Copy exactly. Include the line containing "How do I perform: Open", every line after it, and the last line below, but no pictures.

START Input records

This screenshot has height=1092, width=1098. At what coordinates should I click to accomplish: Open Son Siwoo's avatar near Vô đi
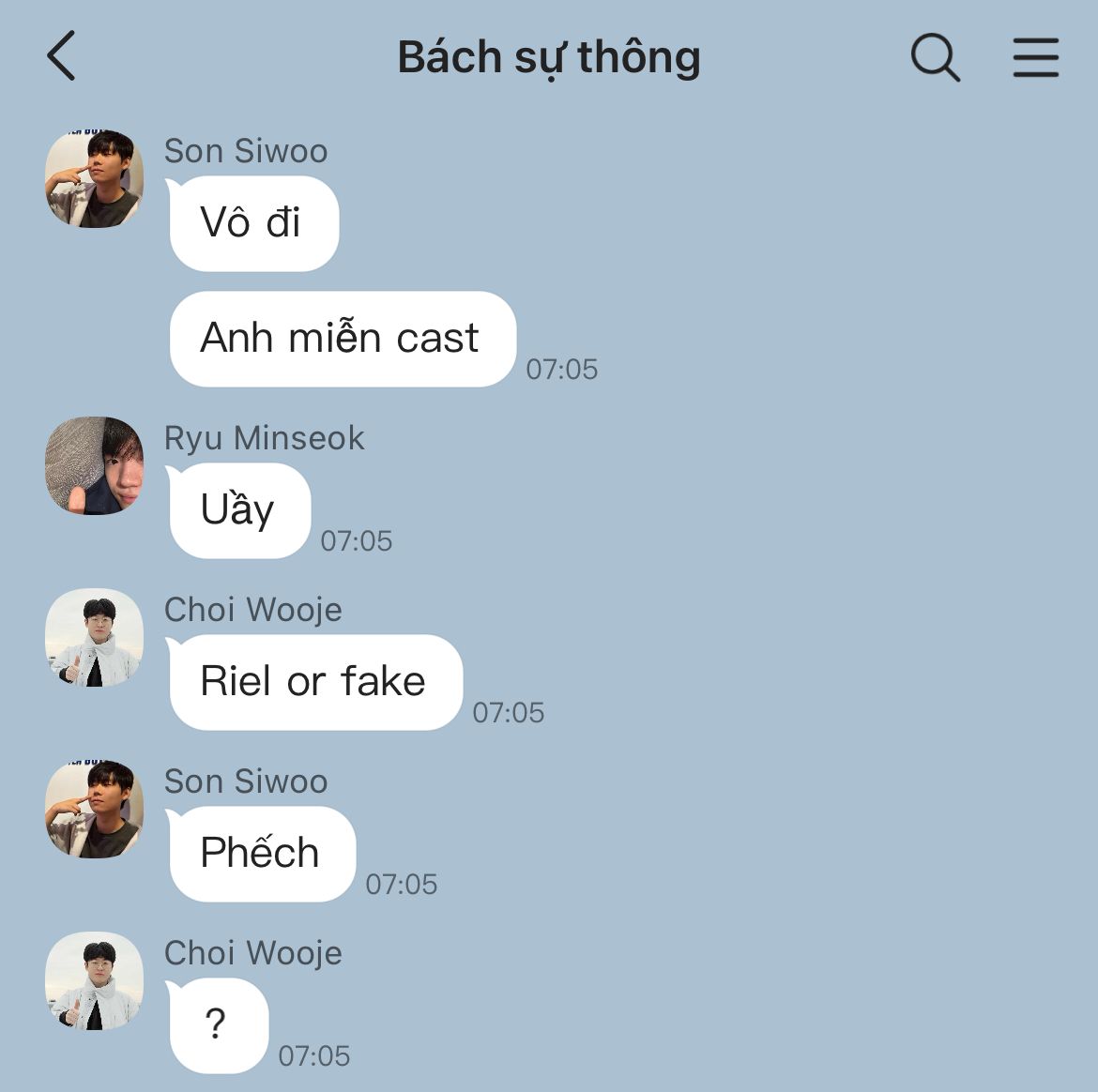(95, 178)
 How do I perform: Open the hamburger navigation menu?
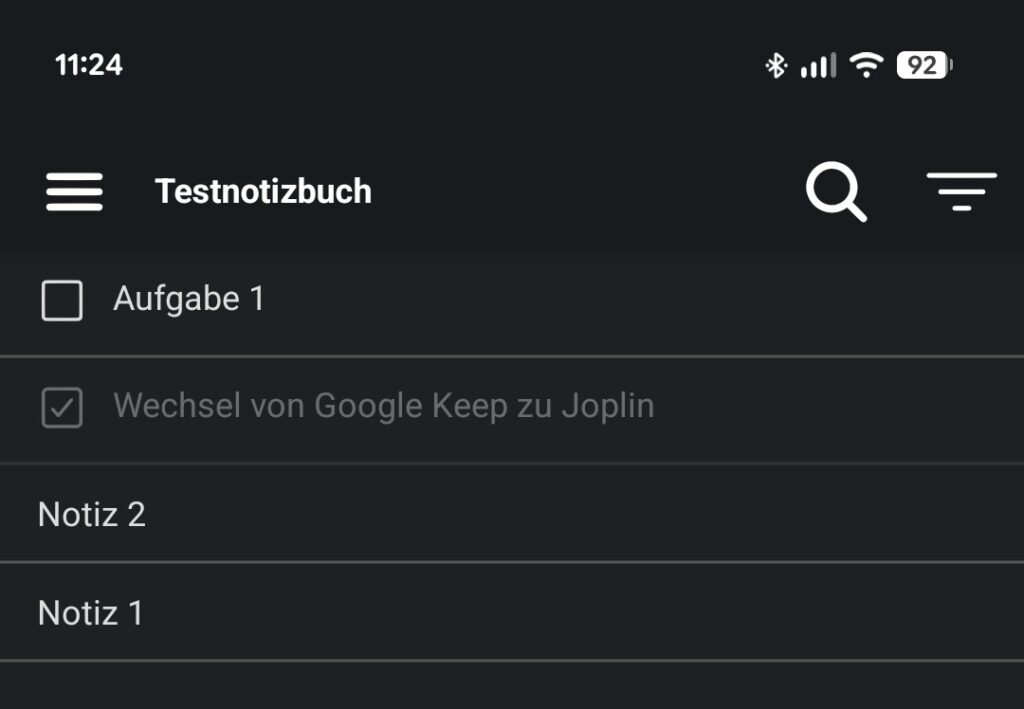click(72, 192)
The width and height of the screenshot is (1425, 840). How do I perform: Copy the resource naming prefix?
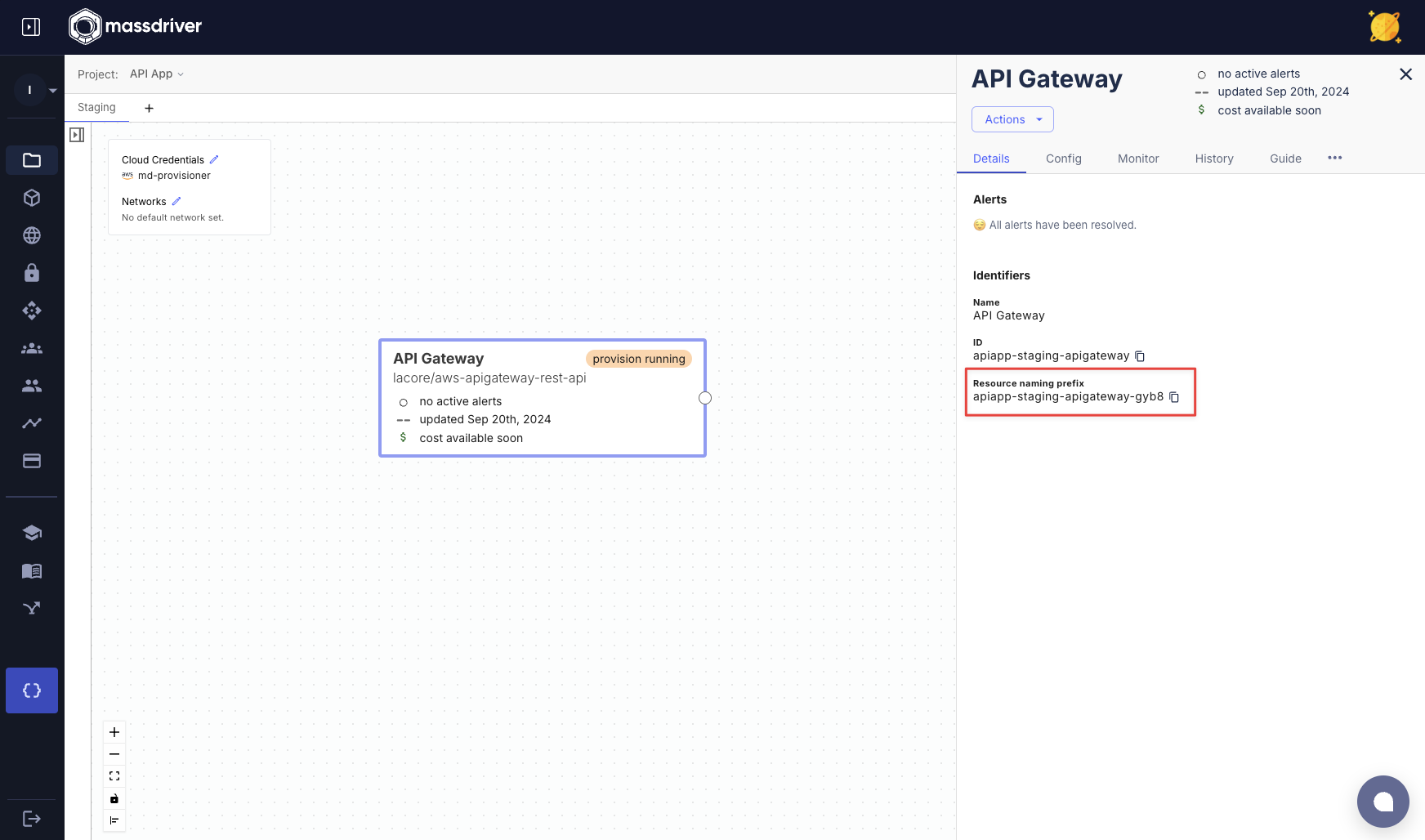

END Input records

▶ Written answer:
 How do I perform: Open the hamburger navigation menu?
click(72, 192)
The width and height of the screenshot is (1425, 840). How do I perform: Copy the resource naming prefix?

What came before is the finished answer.